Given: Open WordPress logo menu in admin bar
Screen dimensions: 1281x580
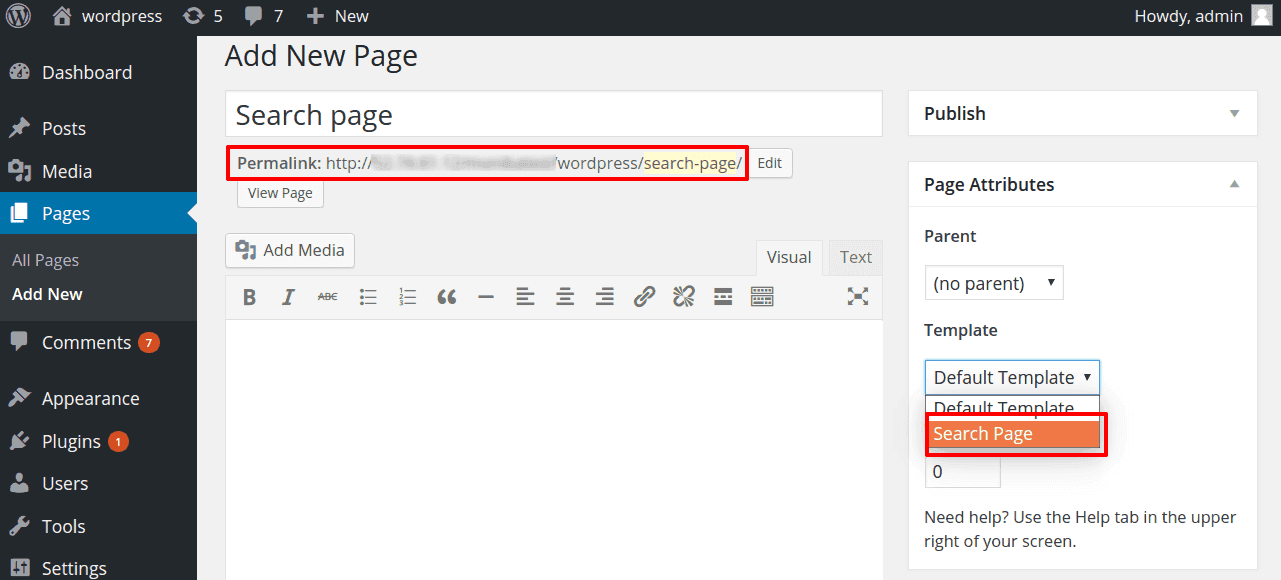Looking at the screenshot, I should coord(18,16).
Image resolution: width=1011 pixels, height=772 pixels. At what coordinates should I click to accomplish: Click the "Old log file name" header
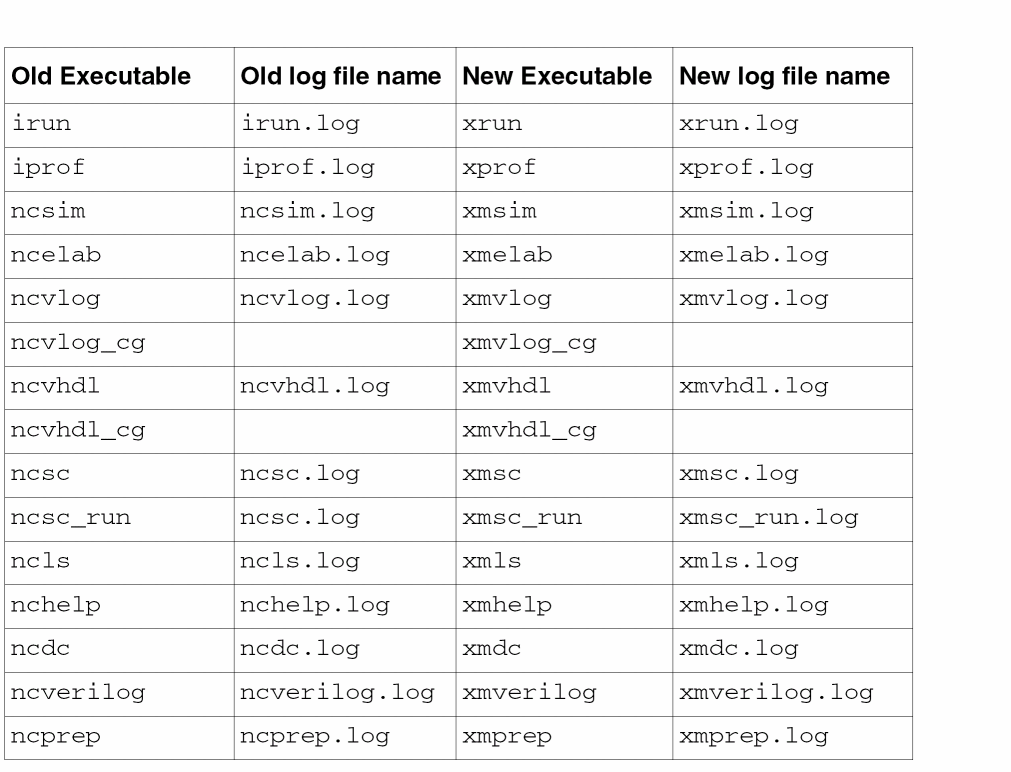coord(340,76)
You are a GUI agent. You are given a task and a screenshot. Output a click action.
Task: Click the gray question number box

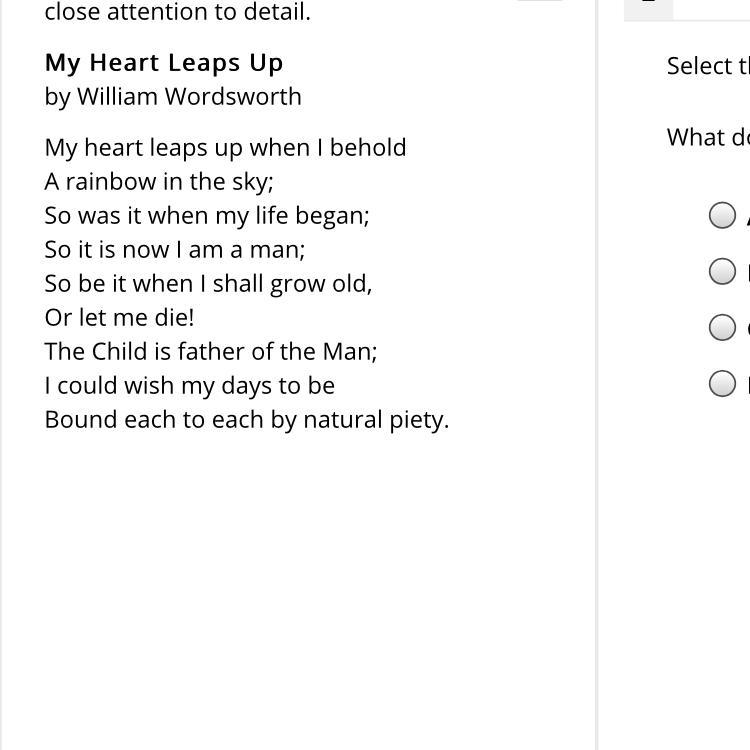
_ _ _
WHAT THE TASK ASKS.
Reproduce the entries above without change, omitting all pictures.

TASK SOLUTION.
Given: Open WordPress logo menu in admin bar
Screen dimensions: 1281x580
Looking at the screenshot, I should coord(18,16).
Image resolution: width=1011 pixels, height=772 pixels. At what coordinates should I click to accomplish: Click the "Old log file name" header
coord(340,76)
You are a GUI agent. You are given a task and a screenshot. Output a click action.
Task: Click the gray question number box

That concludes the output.